### [ASSIGNMENT]
Write out the records in full and without alteration, setting aside their pictures.

### [DATA SHOWN]
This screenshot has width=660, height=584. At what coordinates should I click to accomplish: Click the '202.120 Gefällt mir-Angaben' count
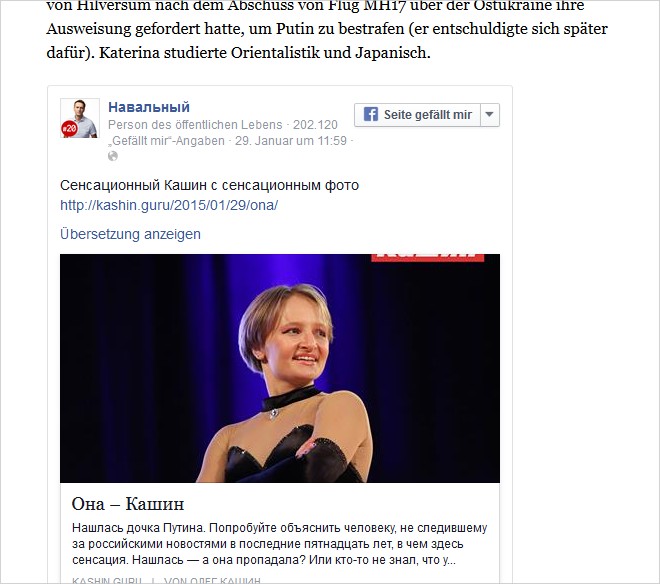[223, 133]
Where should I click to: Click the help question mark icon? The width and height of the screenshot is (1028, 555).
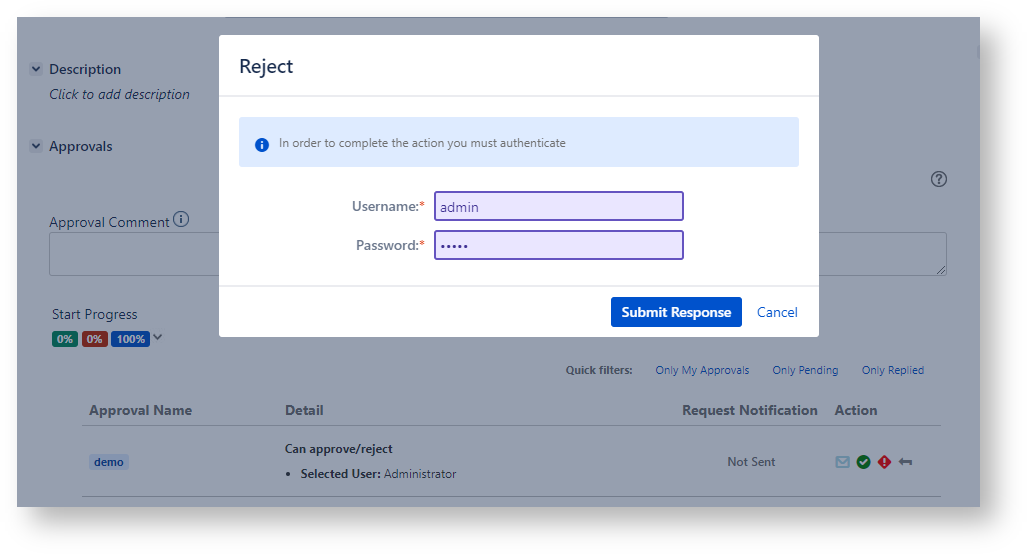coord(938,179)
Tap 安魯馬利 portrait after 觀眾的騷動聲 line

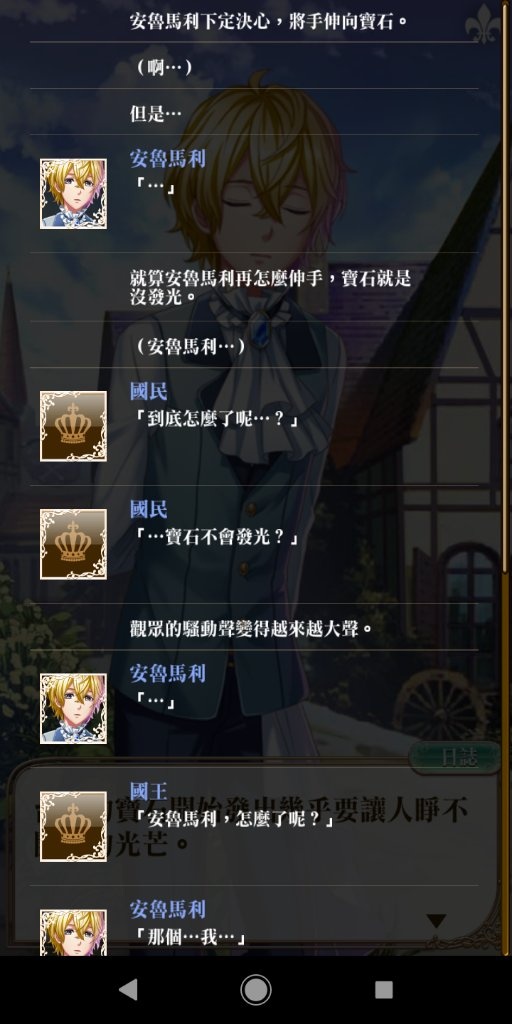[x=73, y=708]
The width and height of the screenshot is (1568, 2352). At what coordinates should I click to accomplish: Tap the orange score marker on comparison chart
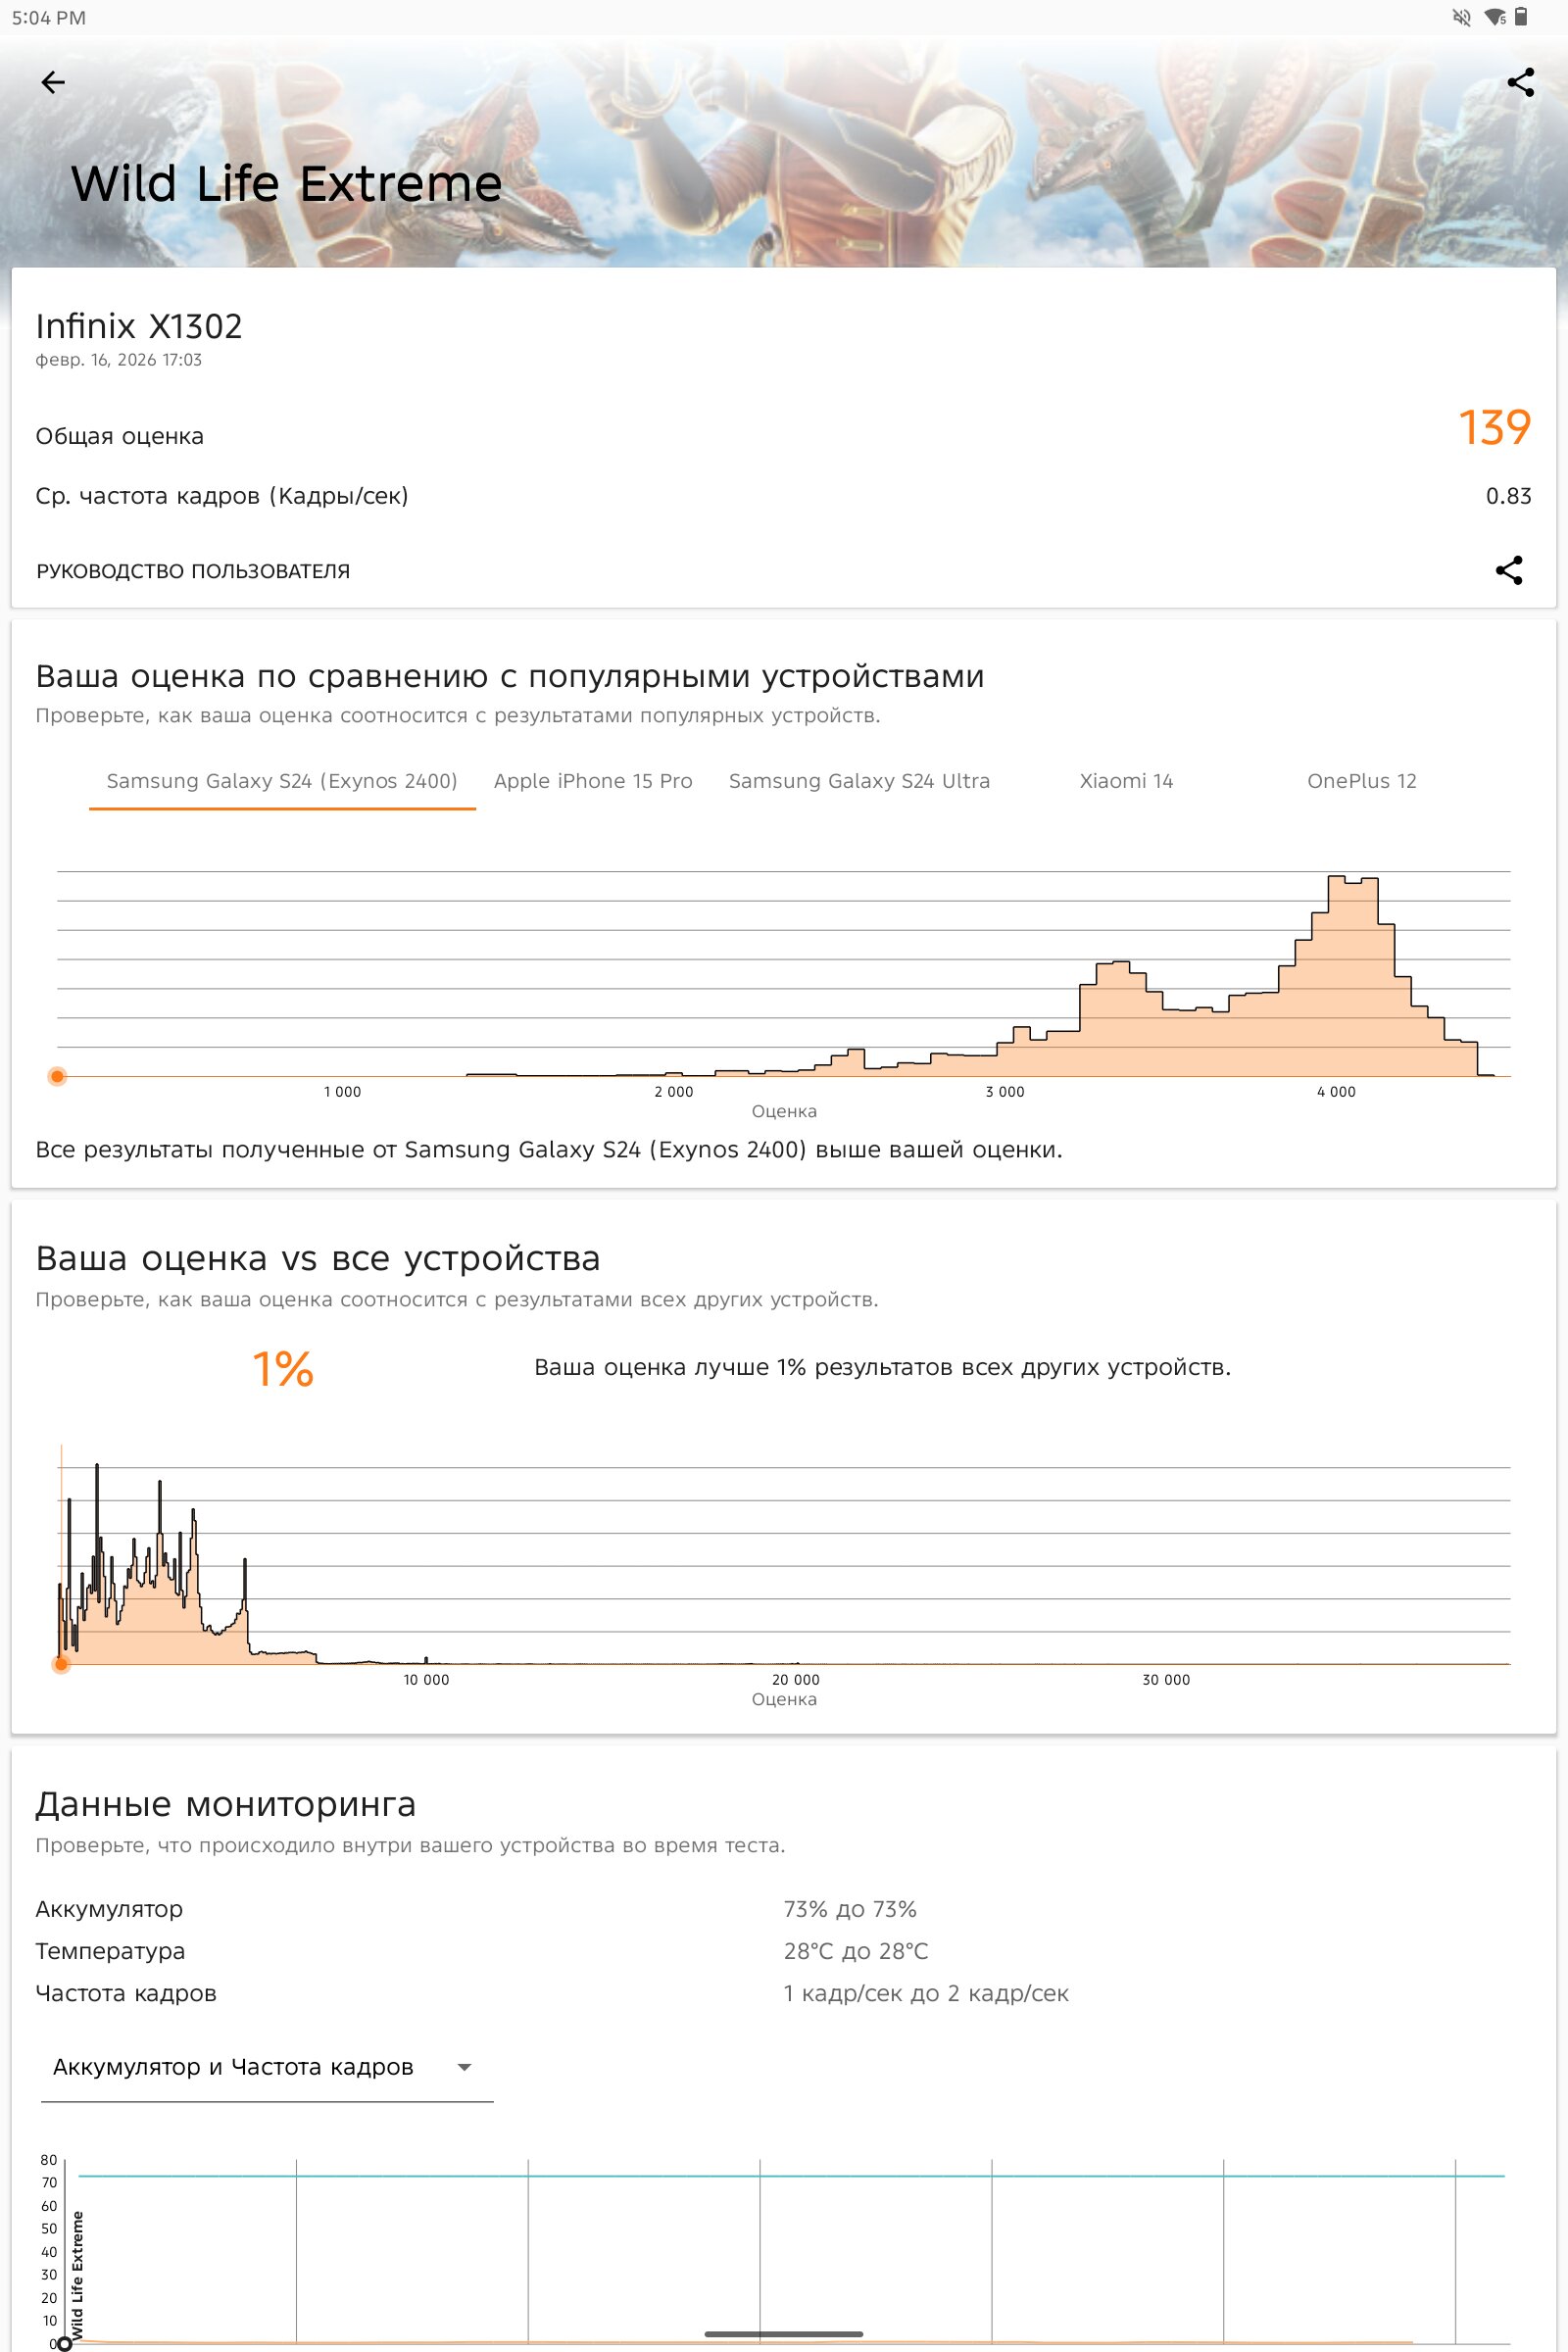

### [EXERCISE SOLUTION]
This screenshot has width=660, height=584. At what coordinates should I click to accomplish: Click the '202.120 Gefällt mir-Angaben' count
[223, 133]
Where should I click to: Click the help question mark icon? The width and height of the screenshot is (1028, 555).
coord(938,179)
Tap 安魯馬利 portrait after 觀眾的騷動聲 line

[x=73, y=708]
The width and height of the screenshot is (1568, 2352). At what coordinates should I click to accomplish: Tap the orange score marker on comparison chart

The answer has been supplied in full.